— Action item —
The required output is the line containing "Given: Close the 条件选股 dialog with X" followed by every later line through the end of the data, all reproduced exactly.

— Data shown —
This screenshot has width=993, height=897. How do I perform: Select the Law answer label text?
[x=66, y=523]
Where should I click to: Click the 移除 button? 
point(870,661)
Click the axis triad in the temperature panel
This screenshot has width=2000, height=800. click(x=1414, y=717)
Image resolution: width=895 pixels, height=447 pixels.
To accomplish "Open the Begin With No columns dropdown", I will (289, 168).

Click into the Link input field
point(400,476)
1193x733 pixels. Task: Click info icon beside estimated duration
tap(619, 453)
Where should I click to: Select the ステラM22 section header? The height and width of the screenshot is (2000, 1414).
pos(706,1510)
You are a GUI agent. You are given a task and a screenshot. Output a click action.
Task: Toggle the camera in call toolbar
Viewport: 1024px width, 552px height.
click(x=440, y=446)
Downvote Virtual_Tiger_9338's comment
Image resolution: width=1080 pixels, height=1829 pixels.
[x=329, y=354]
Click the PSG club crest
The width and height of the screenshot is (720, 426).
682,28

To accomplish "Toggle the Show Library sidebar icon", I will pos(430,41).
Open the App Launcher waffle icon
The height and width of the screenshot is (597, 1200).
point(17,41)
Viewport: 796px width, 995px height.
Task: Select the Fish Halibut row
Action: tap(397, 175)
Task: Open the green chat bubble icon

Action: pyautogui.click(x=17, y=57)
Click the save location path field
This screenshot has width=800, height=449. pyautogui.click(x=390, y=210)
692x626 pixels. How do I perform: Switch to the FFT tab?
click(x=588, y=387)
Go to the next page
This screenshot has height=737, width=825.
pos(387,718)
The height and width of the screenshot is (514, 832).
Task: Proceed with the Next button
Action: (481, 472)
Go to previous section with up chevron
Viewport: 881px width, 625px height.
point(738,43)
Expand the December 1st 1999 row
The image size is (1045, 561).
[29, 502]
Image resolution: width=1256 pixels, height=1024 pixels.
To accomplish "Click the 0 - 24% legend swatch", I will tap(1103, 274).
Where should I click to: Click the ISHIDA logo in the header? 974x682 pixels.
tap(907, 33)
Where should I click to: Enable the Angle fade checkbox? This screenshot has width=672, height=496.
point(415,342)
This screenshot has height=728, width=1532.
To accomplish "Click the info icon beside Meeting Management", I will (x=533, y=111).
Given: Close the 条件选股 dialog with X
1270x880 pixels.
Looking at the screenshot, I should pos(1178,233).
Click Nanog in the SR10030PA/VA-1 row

— Exercise solution —
Given: Close the 条件选股 dialog with X
1270x880 pixels.
Looking at the screenshot, I should pos(1178,233).
Click Nanog in the SR10030PA/VA-1 row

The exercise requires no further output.